- **Problem statement**:
Print out the records that follow, exactly and completely.

- **Records supplied**:
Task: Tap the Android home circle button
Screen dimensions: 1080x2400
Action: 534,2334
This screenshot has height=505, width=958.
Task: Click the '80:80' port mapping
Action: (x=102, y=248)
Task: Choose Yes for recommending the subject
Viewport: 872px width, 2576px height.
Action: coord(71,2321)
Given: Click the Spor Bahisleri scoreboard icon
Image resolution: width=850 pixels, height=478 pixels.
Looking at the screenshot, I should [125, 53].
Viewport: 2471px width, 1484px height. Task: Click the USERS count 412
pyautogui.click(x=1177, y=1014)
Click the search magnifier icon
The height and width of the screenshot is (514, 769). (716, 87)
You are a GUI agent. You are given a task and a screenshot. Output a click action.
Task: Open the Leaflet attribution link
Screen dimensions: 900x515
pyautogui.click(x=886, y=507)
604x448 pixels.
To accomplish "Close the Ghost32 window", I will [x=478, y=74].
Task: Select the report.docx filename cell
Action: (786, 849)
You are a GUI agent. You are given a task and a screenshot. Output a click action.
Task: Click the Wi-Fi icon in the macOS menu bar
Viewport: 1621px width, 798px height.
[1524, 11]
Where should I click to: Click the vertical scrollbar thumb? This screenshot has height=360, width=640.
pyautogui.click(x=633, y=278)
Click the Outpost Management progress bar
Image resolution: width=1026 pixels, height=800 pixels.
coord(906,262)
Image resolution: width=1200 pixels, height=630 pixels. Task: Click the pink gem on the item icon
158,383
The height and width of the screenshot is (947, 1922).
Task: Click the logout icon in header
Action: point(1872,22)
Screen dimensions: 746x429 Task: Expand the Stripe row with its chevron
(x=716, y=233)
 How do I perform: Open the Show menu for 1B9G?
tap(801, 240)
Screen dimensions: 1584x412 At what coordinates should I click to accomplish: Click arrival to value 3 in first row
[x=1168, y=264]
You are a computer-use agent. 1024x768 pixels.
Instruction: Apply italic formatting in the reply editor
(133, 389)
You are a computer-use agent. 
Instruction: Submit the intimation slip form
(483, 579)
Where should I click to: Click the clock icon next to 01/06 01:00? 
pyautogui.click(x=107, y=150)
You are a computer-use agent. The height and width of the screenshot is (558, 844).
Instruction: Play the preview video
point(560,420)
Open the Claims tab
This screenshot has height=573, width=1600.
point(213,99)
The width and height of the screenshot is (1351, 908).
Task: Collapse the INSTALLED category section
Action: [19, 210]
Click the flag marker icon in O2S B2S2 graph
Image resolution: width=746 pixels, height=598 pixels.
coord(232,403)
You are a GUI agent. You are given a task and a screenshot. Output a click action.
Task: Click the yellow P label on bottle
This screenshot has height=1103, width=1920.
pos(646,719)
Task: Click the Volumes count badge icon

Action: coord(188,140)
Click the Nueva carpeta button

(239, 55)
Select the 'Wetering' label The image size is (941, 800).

- **Exercise output**:
Task: Tap the Android home circle button
Screen dimensions: 1080x2400
Action: 534,2334
This screenshot has height=505, width=958.
Task: Click the '80:80' port mapping
Action: (x=102, y=248)
Task: Choose Yes for recommending the subject
Viewport: 872px width, 2576px height.
Action: coord(71,2321)
Given: Click the Spor Bahisleri scoreboard icon
Image resolution: width=850 pixels, height=478 pixels.
Looking at the screenshot, I should [125, 53].
Viewport: 2471px width, 1484px height. Task: Click the USERS count 412
pyautogui.click(x=1177, y=1014)
Click the search magnifier icon
The height and width of the screenshot is (514, 769). (716, 87)
You are a GUI agent. You are given a task and a screenshot. Output a click action.
Task: Open the Leaflet attribution link
Screen dimensions: 900x515
pyautogui.click(x=886, y=507)
604x448 pixels.
To accomplish "Close the Ghost32 window", I will [x=478, y=74].
Task: Select the report.docx filename cell
Action: (786, 849)
You are a GUI agent. You are given a task and a screenshot. Output a click action.
Task: Click the Wi-Fi icon in the macOS menu bar
Viewport: 1621px width, 798px height.
[1524, 11]
Where should I click to: Click the vertical scrollbar thumb? This screenshot has height=360, width=640.
pyautogui.click(x=633, y=278)
Click the Outpost Management progress bar
Image resolution: width=1026 pixels, height=800 pixels.
coord(906,262)
Image resolution: width=1200 pixels, height=630 pixels. Task: Click the pink gem on the item icon
158,383
The height and width of the screenshot is (947, 1922).
Task: Click the logout icon in header
Action: point(1872,22)
Screen dimensions: 746x429 Task: Expand the Stripe row with its chevron
(x=716, y=233)
 How do I perform: Open the Show menu for 1B9G?
tap(801, 240)
Screen dimensions: 1584x412 At what coordinates should I click to accomplish: Click arrival to value 3 in first row
[x=1168, y=264]
You are a computer-use agent. 1024x768 pixels.
Instruction: Apply italic formatting in the reply editor
(133, 389)
You are a computer-use agent. 
Instruction: Submit the intimation slip form
(483, 579)
Where should I click to: Click the clock icon next to 01/06 01:00? 
pyautogui.click(x=107, y=150)
You are a computer-use agent. The height and width of the screenshot is (558, 844).
Instruction: Play the preview video
point(560,420)
Open the Claims tab
This screenshot has height=573, width=1600.
point(213,99)
The width and height of the screenshot is (1351, 908).
Task: Collapse the INSTALLED category section
Action: [19, 210]
Click the flag marker icon in O2S B2S2 graph
Image resolution: width=746 pixels, height=598 pixels.
coord(232,403)
You are a GUI agent. You are given a task and a screenshot. Output a click action.
Task: Click the yellow P label on bottle
This screenshot has height=1103, width=1920.
pos(646,719)
Task: Click the Volumes count badge icon

Action: coord(188,140)
Click the Nueva carpeta button

(239, 55)
Select the 'Wetering' label The image size is (941, 800).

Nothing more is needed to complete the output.